• What needs to be done: Find each line of the data that has the word "accomplish" and copy those lines. Matching is case-sensitive.

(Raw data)

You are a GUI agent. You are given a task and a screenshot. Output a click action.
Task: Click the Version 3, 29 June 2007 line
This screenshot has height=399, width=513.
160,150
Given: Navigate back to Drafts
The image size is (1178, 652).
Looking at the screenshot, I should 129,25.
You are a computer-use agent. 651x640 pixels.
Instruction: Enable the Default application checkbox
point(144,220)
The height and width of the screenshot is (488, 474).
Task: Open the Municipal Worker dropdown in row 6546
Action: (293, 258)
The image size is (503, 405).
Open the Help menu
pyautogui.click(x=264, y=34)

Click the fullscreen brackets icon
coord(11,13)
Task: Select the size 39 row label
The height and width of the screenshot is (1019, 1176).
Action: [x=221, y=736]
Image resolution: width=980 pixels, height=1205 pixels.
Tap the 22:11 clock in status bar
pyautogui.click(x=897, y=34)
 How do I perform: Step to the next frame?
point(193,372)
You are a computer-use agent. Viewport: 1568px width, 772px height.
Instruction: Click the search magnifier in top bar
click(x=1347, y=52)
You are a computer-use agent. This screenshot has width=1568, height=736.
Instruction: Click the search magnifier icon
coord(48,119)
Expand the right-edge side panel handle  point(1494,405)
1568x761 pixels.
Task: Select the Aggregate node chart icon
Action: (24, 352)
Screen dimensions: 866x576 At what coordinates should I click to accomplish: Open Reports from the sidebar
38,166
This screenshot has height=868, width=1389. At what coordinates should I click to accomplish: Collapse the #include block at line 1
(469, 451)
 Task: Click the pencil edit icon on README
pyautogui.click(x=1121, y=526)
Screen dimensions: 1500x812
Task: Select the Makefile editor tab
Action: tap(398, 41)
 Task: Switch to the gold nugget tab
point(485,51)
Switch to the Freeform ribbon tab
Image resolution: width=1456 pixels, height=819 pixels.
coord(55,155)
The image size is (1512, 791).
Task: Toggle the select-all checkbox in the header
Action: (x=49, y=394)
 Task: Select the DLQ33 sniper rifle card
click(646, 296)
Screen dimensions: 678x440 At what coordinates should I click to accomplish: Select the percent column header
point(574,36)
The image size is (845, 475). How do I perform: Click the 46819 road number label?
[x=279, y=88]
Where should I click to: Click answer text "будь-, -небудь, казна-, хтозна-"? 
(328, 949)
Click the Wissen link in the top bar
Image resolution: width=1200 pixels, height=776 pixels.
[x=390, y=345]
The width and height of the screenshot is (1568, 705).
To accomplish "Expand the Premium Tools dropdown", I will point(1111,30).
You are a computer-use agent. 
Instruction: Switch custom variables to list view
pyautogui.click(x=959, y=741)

• Correct result:
Screen dimensions: 866x576 At what coordinates should I click to accomplish: Open Reports from the sidebar
This screenshot has height=868, width=1389. At what coordinates should I click to accomplish: Collapse the #include block at line 1
Screen dimensions: 678x440 At what coordinates should I click to accomplish: Select the percent column header
To accomplish "Expand the Premium Tools dropdown", I will point(1111,30).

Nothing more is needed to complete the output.